Novos medicamentos para hepatite C estão disponíveis no Brasil

A hepatite C é uma doença viral transmitida, principalmente, pelo sangue contaminado com o vírus. Considerada a maior epidemia de todos os tempos, ela é conhecida como “o assassino silencioso”. Diferente dos tipo outros tipos de hepatites, A e B, boa parte dos casos de hepatite C não apresenta sintomas na fase aguda da inflamação do fígado. O paciente pode conviver durante décadas com a doença, e somente perceber que algo está errado quando os olhos começam a ficar amarelados e a barriga e as pernas incham. Estima-se que a hepatite C atinja 3 milhões de brasileiros, enquanto em todo mundo, são 200 milhões, cerca de 3% da população mundial. Anualmente 1,5 milhão de pessoas morrem devido a suas complicações. A Aids, por exemplo, tem hoje 32 milhões de infectados em todo o mundo. Dos 200 milhões de portadores, apenas 10% sabem que tem a doença. A hepatite C apresenta subtipos, que são os genótipos e variam de 1 a 6. Sendo os genótipos 1 e 3 mais frequentes no Brasil.

 

A infectologista e clínica médica da Cardio & Saúde, Maria Inez Domingues Kuchiki, conta que até o ano de 2014 o tratamento existente era menos efetivo. “Antes o tratamento era com medicamento injetável (interferon), associada a um comprimido (ribavirina) duas vezes ao dia.

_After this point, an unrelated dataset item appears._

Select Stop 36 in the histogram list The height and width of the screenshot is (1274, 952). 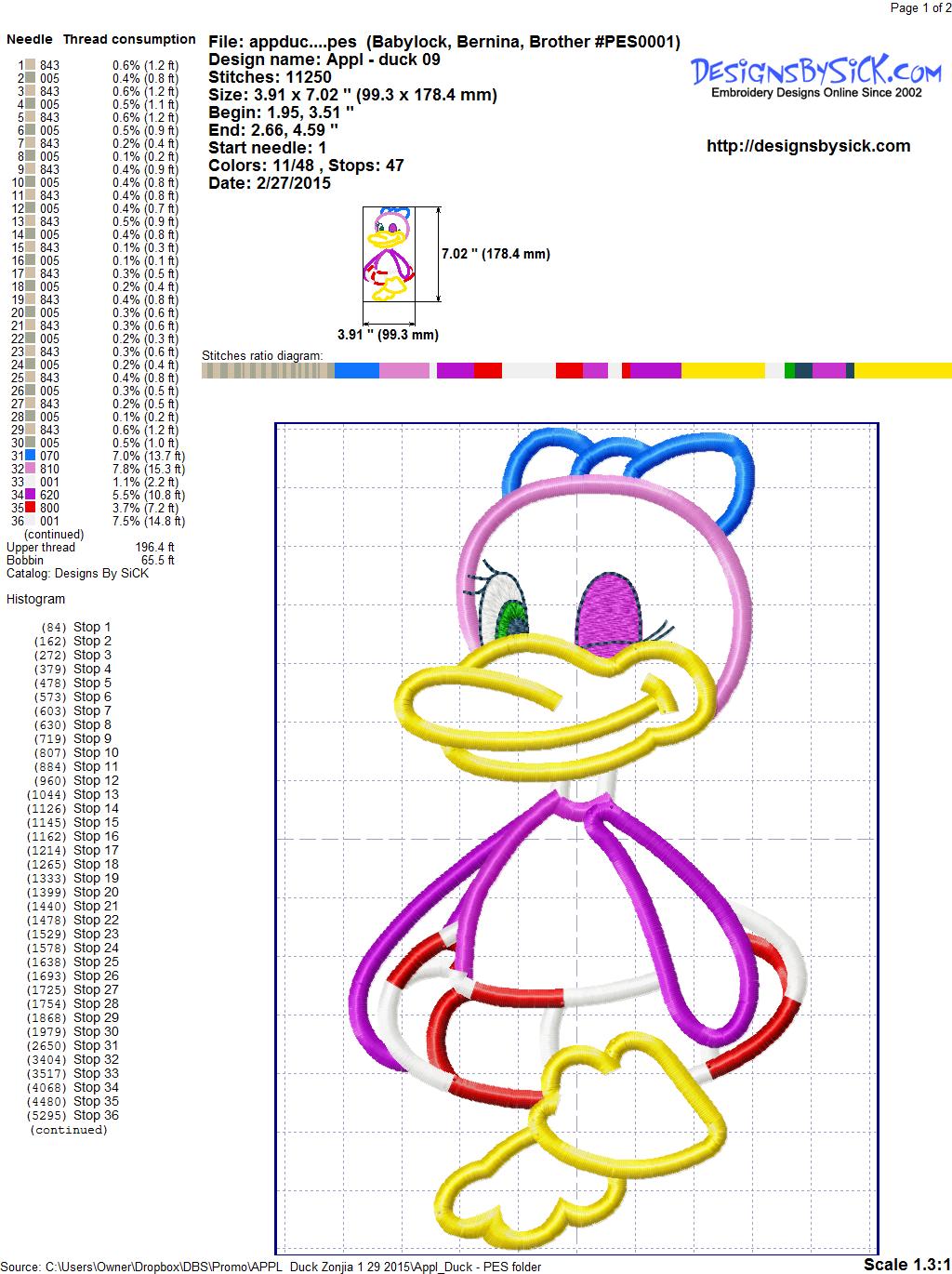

No entanto, para os genótipos 1 e 3 o resultado não era 100%, apenas 60% dos pacientes conseguiam a cura.”

 

A grande novidade para o tratamento de hepatite C em 2016 são os novos medicamentos que o Ministério da Saúde (MS) e a Agência Nacional de Vigilância Sanitária (Anvisa) estão liberando no Brasil. Esses medicamentos são chamados de DAAs (da sigla americana Direct-Acting Antivirals), ou seja, antivirais de ação direta no virus da hepatite C (HCV). Os DAAs já aprovados para uso no Brasil pelo MS são: sofosbuvir, simeprevir e daclatasvir. Agora, os pacientes são tratados com a associação de dois desses novos remédios. “A chance de cura pode ficar acima de 95%. Outra vantagem será o tempo de tratamento, que cai de um ano (até um ano e meio antes) para três meses de tratamento. Ainda tem a comodidade de ser apenas comprimido por via oral uma vez ao dia, sem necessitar mais de medicação injetável. Sem dúvida, irá revolucionar o tratamento da hepatite C, já que serão utilizados remédios específicos para esse tipo, melhorando também a qualidade de vida do paciente”, aponta a infectologista.

 

A hepatite C é uma doença crônica e caso não seja tratada pode evoluir para uma fibrose (cicatriz no fígado), depois cirrose e, em casos mais avançados, evolui para câncer no fígado, sendo necessária a realização de um transplante. “A população está mais consciente, mas ainda falta muita informação, principalmente para os jovens e idosos”, ressalta a infectologista.

 

Como a transmissão por via sanguínea é a principal forma de contaminação, as pessoas que receberam transfusão de sangue antes do ano de 1994 devem realizar exames de sorologia para verificar a presença do vírus da hepatite C. Pois antes dessa data os bancos de sangue não triavam a sorologia para hepatite C. Usuários de drogas injetáveis que ainda compartilham seringas e pessoas hemofílicas também precisam realizar exames de sangue periódicos. “A faixa etária mais comum de pessoas infectadas é entre os 40 e 50 anos, mas todos podem contrair o vírus, por isso é necessário ficar atento às situações de risco e realizar exames de sangue”, finaliza a infectologista.